** BEGIN Stored data **

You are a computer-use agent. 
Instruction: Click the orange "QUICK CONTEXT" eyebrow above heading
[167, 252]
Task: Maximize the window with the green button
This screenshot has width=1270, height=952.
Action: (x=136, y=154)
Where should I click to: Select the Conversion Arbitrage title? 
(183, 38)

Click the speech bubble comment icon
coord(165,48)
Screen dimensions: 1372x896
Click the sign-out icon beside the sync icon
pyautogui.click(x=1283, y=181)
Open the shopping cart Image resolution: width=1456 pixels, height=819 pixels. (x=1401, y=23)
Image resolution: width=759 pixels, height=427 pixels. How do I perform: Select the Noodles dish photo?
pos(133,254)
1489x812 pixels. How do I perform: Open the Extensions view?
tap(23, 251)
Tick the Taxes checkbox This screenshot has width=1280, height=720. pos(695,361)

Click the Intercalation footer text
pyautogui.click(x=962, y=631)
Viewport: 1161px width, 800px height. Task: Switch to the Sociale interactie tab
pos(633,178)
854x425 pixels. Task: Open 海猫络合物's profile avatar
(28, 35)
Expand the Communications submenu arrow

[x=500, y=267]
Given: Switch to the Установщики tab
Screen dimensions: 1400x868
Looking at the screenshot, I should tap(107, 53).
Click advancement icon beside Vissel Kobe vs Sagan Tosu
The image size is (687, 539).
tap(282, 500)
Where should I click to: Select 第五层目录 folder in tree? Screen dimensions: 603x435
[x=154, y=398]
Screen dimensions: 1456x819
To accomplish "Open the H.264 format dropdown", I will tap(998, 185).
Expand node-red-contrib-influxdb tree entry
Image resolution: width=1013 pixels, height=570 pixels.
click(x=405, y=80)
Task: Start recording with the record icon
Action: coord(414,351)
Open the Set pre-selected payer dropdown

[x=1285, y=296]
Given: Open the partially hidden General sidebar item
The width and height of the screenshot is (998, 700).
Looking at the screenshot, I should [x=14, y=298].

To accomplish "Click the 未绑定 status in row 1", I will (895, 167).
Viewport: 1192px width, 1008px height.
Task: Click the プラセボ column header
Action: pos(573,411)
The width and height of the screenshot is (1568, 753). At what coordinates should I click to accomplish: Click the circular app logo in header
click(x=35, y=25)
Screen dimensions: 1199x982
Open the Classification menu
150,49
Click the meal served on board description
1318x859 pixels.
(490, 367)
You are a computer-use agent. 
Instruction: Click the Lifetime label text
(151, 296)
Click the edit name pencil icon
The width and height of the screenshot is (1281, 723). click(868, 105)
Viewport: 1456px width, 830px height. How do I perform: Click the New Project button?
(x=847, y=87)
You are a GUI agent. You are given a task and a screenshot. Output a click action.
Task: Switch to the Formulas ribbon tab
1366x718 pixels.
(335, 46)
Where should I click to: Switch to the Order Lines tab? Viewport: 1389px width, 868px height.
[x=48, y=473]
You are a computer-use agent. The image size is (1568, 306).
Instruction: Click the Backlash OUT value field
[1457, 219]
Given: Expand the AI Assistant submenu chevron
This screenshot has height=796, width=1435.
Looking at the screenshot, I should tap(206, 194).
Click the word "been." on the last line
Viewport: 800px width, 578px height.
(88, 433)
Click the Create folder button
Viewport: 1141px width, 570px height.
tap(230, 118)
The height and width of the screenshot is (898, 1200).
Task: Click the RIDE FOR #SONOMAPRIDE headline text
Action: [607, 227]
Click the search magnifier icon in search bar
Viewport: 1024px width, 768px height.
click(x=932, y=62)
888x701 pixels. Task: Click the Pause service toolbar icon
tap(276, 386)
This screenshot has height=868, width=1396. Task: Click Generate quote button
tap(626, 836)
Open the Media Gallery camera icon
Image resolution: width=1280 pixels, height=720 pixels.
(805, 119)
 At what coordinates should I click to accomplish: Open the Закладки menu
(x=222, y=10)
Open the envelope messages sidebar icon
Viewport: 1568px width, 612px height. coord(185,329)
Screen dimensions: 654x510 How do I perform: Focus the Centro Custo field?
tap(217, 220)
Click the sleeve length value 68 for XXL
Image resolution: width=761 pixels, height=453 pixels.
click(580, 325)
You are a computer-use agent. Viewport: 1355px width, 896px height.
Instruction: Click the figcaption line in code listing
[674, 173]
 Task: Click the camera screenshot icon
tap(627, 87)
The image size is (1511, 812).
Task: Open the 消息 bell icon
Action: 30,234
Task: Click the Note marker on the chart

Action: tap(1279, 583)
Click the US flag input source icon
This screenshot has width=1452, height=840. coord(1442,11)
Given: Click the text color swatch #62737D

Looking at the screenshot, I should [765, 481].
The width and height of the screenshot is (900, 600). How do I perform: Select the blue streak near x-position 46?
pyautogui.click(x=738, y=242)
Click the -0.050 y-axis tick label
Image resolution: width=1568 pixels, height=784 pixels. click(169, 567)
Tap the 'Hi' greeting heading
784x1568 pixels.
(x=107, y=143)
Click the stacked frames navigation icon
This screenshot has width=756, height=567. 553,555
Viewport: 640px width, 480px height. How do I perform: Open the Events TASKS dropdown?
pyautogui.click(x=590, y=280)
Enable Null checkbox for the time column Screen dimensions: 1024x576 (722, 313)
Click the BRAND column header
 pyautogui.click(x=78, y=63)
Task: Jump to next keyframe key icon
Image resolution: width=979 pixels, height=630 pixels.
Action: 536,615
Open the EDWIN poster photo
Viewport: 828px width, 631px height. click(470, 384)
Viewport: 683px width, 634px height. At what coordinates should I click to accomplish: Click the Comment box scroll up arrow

** END Stored data **

Print all of the entries above again, word for word, with nothing changed, added, or left out.

• **The completed task**:
You are a computer-use agent. 
Instruction: Click the orange "QUICK CONTEXT" eyebrow above heading
[167, 252]
Task: Maximize the window with the green button
This screenshot has width=1270, height=952.
Action: (x=136, y=154)
Where should I click to: Select the Conversion Arbitrage title? 
(183, 38)

Click the speech bubble comment icon
coord(165,48)
Screen dimensions: 1372x896
Click the sign-out icon beside the sync icon
pyautogui.click(x=1283, y=181)
Open the shopping cart Image resolution: width=1456 pixels, height=819 pixels. (x=1401, y=23)
Image resolution: width=759 pixels, height=427 pixels. How do I perform: Select the Noodles dish photo?
pos(133,254)
1489x812 pixels. How do I perform: Open the Extensions view?
tap(23, 251)
Tick the Taxes checkbox This screenshot has width=1280, height=720. pos(695,361)

Click the Intercalation footer text
pyautogui.click(x=962, y=631)
Viewport: 1161px width, 800px height. Task: Switch to the Sociale interactie tab
pos(633,178)
854x425 pixels. Task: Open 海猫络合物's profile avatar
(28, 35)
Expand the Communications submenu arrow

[x=500, y=267]
Given: Switch to the Установщики tab
Screen dimensions: 1400x868
Looking at the screenshot, I should tap(107, 53).
Click advancement icon beside Vissel Kobe vs Sagan Tosu
The image size is (687, 539).
tap(282, 500)
Where should I click to: Select 第五层目录 folder in tree? Screen dimensions: 603x435
[x=154, y=398]
Screen dimensions: 1456x819
To accomplish "Open the H.264 format dropdown", I will tap(998, 185).
Expand node-red-contrib-influxdb tree entry
Image resolution: width=1013 pixels, height=570 pixels.
click(x=405, y=80)
Task: Start recording with the record icon
Action: coord(414,351)
Open the Set pre-selected payer dropdown

[x=1285, y=296]
Given: Open the partially hidden General sidebar item
The width and height of the screenshot is (998, 700).
Looking at the screenshot, I should [x=14, y=298].

To accomplish "Click the 未绑定 status in row 1", I will (895, 167).
Viewport: 1192px width, 1008px height.
Task: Click the プラセボ column header
Action: pos(573,411)
The width and height of the screenshot is (1568, 753). At what coordinates should I click to accomplish: Click the circular app logo in header
click(x=35, y=25)
Screen dimensions: 1199x982
Open the Classification menu
150,49
Click the meal served on board description
1318x859 pixels.
(490, 367)
You are a computer-use agent. 
Instruction: Click the Lifetime label text
(151, 296)
Click the edit name pencil icon
The width and height of the screenshot is (1281, 723). click(868, 105)
Viewport: 1456px width, 830px height. How do I perform: Click the New Project button?
(x=847, y=87)
You are a GUI agent. You are given a task and a screenshot. Output a click action.
Task: Switch to the Formulas ribbon tab
1366x718 pixels.
(335, 46)
Where should I click to: Switch to the Order Lines tab? Viewport: 1389px width, 868px height.
[x=48, y=473]
You are a computer-use agent. The image size is (1568, 306).
Instruction: Click the Backlash OUT value field
[1457, 219]
Given: Expand the AI Assistant submenu chevron
This screenshot has height=796, width=1435.
Looking at the screenshot, I should tap(206, 194).
Click the word "been." on the last line
Viewport: 800px width, 578px height.
(88, 433)
Click the Create folder button
Viewport: 1141px width, 570px height.
tap(230, 118)
The height and width of the screenshot is (898, 1200).
Task: Click the RIDE FOR #SONOMAPRIDE headline text
Action: [607, 227]
Click the search magnifier icon in search bar
Viewport: 1024px width, 768px height.
click(x=932, y=62)
888x701 pixels. Task: Click the Pause service toolbar icon
tap(276, 386)
This screenshot has height=868, width=1396. Task: Click Generate quote button
tap(626, 836)
Open the Media Gallery camera icon
Image resolution: width=1280 pixels, height=720 pixels.
(805, 119)
 At what coordinates should I click to accomplish: Open the Закладки menu
(x=222, y=10)
Open the envelope messages sidebar icon
Viewport: 1568px width, 612px height. coord(185,329)
Screen dimensions: 654x510 How do I perform: Focus the Centro Custo field?
tap(217, 220)
Click the sleeve length value 68 for XXL
Image resolution: width=761 pixels, height=453 pixels.
click(580, 325)
You are a computer-use agent. Viewport: 1355px width, 896px height.
Instruction: Click the figcaption line in code listing
[674, 173]
 Task: Click the camera screenshot icon
tap(627, 87)
The image size is (1511, 812).
Task: Open the 消息 bell icon
Action: 30,234
Task: Click the Note marker on the chart

Action: tap(1279, 583)
Click the US flag input source icon
This screenshot has width=1452, height=840. coord(1442,11)
Given: Click the text color swatch #62737D

Looking at the screenshot, I should [765, 481].
The width and height of the screenshot is (900, 600). How do I perform: Select the blue streak near x-position 46?
pyautogui.click(x=738, y=242)
Click the -0.050 y-axis tick label
Image resolution: width=1568 pixels, height=784 pixels. click(169, 567)
Tap the 'Hi' greeting heading
784x1568 pixels.
(x=107, y=143)
Click the stacked frames navigation icon
This screenshot has width=756, height=567. 553,555
Viewport: 640px width, 480px height. How do I perform: Open the Events TASKS dropdown?
pyautogui.click(x=590, y=280)
Enable Null checkbox for the time column Screen dimensions: 1024x576 (722, 313)
Click the BRAND column header
 pyautogui.click(x=78, y=63)
Task: Jump to next keyframe key icon
Image resolution: width=979 pixels, height=630 pixels.
Action: 536,615
Open the EDWIN poster photo
Viewport: 828px width, 631px height. click(470, 384)
Viewport: 683px width, 634px height. At what coordinates should I click to accomplish: Click the Comment box scroll up arrow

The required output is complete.